» **Work instructions**
Rewrite the entries from the line holding "Tap the toilet in the bathroom" through the line holding "click(332, 219)", inclusive, replacing every "bathroom" with "washroom" and leaving everything else unchanged. Leave the pictures out.

» **Record set**
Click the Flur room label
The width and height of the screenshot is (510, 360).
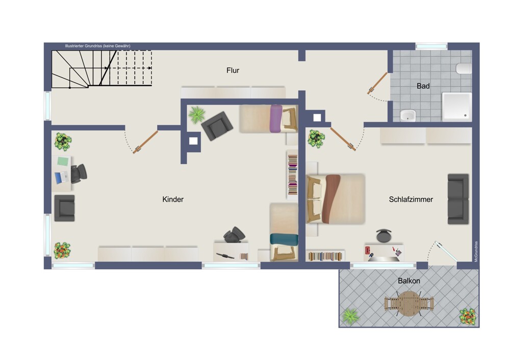233,70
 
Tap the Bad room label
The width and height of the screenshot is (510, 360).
423,86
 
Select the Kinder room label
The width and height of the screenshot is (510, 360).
173,199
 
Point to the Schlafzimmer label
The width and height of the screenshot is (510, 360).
411,199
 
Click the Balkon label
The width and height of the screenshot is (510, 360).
409,280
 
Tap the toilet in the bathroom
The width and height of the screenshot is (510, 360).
464,69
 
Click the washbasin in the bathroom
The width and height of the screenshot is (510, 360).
408,115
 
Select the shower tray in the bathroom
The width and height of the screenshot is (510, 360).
456,107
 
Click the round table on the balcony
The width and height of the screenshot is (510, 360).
409,303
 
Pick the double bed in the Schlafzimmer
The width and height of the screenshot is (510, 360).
336,199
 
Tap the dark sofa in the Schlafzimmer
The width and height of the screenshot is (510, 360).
458,199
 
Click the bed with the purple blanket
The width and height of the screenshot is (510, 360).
269,118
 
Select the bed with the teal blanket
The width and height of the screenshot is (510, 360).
284,232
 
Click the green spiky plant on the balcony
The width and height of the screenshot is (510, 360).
350,316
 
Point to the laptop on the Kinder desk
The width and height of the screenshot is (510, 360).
62,177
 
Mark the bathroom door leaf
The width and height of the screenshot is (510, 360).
377,83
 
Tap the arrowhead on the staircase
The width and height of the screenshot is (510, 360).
150,68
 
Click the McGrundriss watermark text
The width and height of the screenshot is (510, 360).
476,251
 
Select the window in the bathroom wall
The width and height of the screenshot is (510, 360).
431,46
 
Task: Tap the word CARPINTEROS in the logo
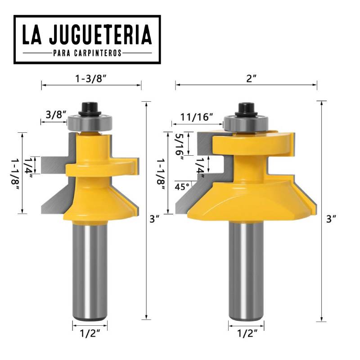click(100, 53)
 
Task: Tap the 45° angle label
click(182, 186)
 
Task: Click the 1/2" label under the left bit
click(90, 334)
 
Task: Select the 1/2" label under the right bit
click(246, 334)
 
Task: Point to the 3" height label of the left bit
click(155, 219)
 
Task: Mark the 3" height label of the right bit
click(332, 219)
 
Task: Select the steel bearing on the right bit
click(245, 122)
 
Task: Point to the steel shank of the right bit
click(246, 270)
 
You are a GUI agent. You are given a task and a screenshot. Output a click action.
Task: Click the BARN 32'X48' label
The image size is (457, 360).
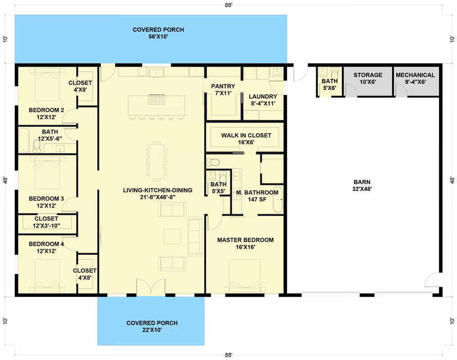[362, 185]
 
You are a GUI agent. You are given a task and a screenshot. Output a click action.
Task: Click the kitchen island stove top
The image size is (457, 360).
[157, 100]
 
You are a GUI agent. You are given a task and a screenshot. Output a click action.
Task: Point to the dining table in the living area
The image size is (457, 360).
[157, 160]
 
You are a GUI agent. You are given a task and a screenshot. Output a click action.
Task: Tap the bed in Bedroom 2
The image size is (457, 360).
[47, 85]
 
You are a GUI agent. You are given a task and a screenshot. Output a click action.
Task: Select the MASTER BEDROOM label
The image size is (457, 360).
[246, 240]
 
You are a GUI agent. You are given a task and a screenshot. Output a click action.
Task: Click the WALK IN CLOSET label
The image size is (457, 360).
[246, 135]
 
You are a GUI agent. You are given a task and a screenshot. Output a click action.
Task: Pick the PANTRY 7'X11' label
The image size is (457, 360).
[223, 90]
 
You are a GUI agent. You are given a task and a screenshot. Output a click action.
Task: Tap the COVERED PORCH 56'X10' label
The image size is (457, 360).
[158, 33]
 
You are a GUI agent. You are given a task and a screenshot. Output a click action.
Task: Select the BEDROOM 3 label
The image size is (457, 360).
[46, 199]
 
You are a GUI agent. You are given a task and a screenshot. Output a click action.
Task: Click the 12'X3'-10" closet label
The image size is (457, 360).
[46, 222]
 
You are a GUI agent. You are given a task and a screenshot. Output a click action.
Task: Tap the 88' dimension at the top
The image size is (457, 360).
[229, 5]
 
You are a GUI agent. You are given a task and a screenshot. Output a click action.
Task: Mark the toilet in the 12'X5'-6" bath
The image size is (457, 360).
[37, 146]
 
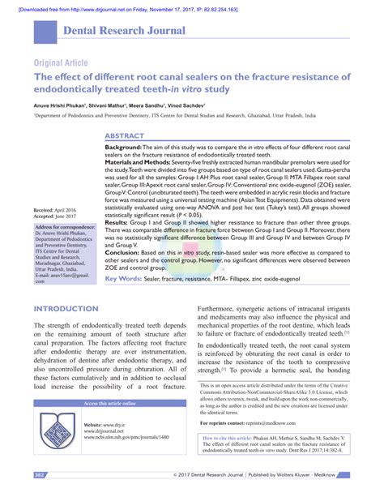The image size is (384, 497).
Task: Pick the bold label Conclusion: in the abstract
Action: click(x=124, y=253)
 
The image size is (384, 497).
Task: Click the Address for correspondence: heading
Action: click(x=65, y=227)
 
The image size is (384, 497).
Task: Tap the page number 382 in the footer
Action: click(x=39, y=473)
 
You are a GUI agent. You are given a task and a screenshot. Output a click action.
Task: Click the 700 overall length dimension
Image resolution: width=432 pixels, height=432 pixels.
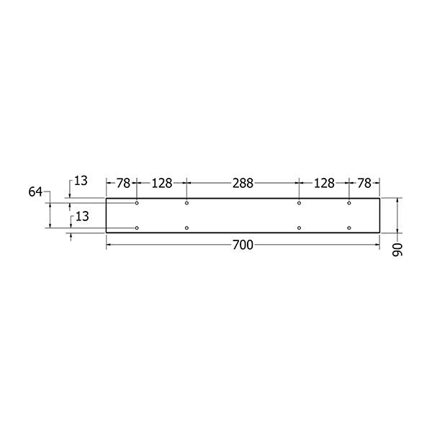pyautogui.click(x=243, y=245)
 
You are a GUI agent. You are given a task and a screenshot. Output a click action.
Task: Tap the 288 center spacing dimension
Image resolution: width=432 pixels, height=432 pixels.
pyautogui.click(x=243, y=183)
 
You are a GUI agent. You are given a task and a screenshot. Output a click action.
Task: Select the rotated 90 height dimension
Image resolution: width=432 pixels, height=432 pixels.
pyautogui.click(x=397, y=250)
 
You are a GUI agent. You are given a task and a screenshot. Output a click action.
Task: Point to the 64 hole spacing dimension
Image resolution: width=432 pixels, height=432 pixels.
pyautogui.click(x=35, y=192)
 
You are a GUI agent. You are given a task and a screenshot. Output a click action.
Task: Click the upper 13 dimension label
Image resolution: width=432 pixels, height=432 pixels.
pyautogui.click(x=81, y=181)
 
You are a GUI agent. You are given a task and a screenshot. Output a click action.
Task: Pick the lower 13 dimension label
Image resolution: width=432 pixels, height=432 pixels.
pyautogui.click(x=82, y=217)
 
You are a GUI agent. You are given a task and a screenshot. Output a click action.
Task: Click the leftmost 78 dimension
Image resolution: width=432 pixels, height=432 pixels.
pyautogui.click(x=123, y=183)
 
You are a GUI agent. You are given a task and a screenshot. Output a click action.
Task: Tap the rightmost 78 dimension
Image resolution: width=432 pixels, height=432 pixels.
pyautogui.click(x=364, y=183)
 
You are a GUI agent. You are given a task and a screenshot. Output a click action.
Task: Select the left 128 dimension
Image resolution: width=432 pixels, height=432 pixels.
pyautogui.click(x=162, y=183)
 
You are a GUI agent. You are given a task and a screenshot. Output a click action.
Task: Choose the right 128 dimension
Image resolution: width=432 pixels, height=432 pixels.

» **Response**
Tap the toilet in the washroom
The width and height of the screenshot is (510, 360).
464,69
 
Click the washbasin in the washroom
The width and height of the screenshot is (510, 360).
408,115
 
Select the shower tray in the washroom
The width and height of the screenshot is (510, 360).
456,107
 
Click the round table on the balcony
The width and height of the screenshot is (510, 360).
409,303
 
Pick the double bed in the Schlafzimmer
The width and height of the screenshot is (510, 360).
336,199
 
Tap the dark sofa in the Schlafzimmer
The width and height of the screenshot is (510, 360).
458,199
 
Click the bed with the purple blanket
The width and height of the screenshot is (510, 360).
269,118
 
Select the bed with the teal blanket
The width and height of the screenshot is (510, 360).
284,232
 
Click the green spiky plant on the balcony
The width and height of the screenshot is (510, 360).
350,316
 
Point to the laptop on the Kinder desk
The width and height of the screenshot is (510, 360).
62,177
 
Mark the washroom door leaf
The width and height of the screenshot is (510, 360).
377,83
 
Tap the arrowhead on the staircase
The width and height of the screenshot is (510, 360).
150,68
 
Click the McGrundriss watermark text
The width and height of the screenshot is (510, 360).
476,251
 
Select the window in the washroom wall
The width and height of the screenshot is (510, 360).
431,46
 
Task: Tap the word CARPINTEROS in the logo
click(100, 53)
 
Task: Tap the 45° angle label
click(182, 186)
 
Task: Click the 1/2" label under the left bit
click(90, 334)
 
Task: Select the 1/2" label under the right bit
click(246, 334)
 
Task: Point to the 3" height label of the left bit
click(155, 219)
 
Task: Mark the 3" height label of the right bit
click(332, 219)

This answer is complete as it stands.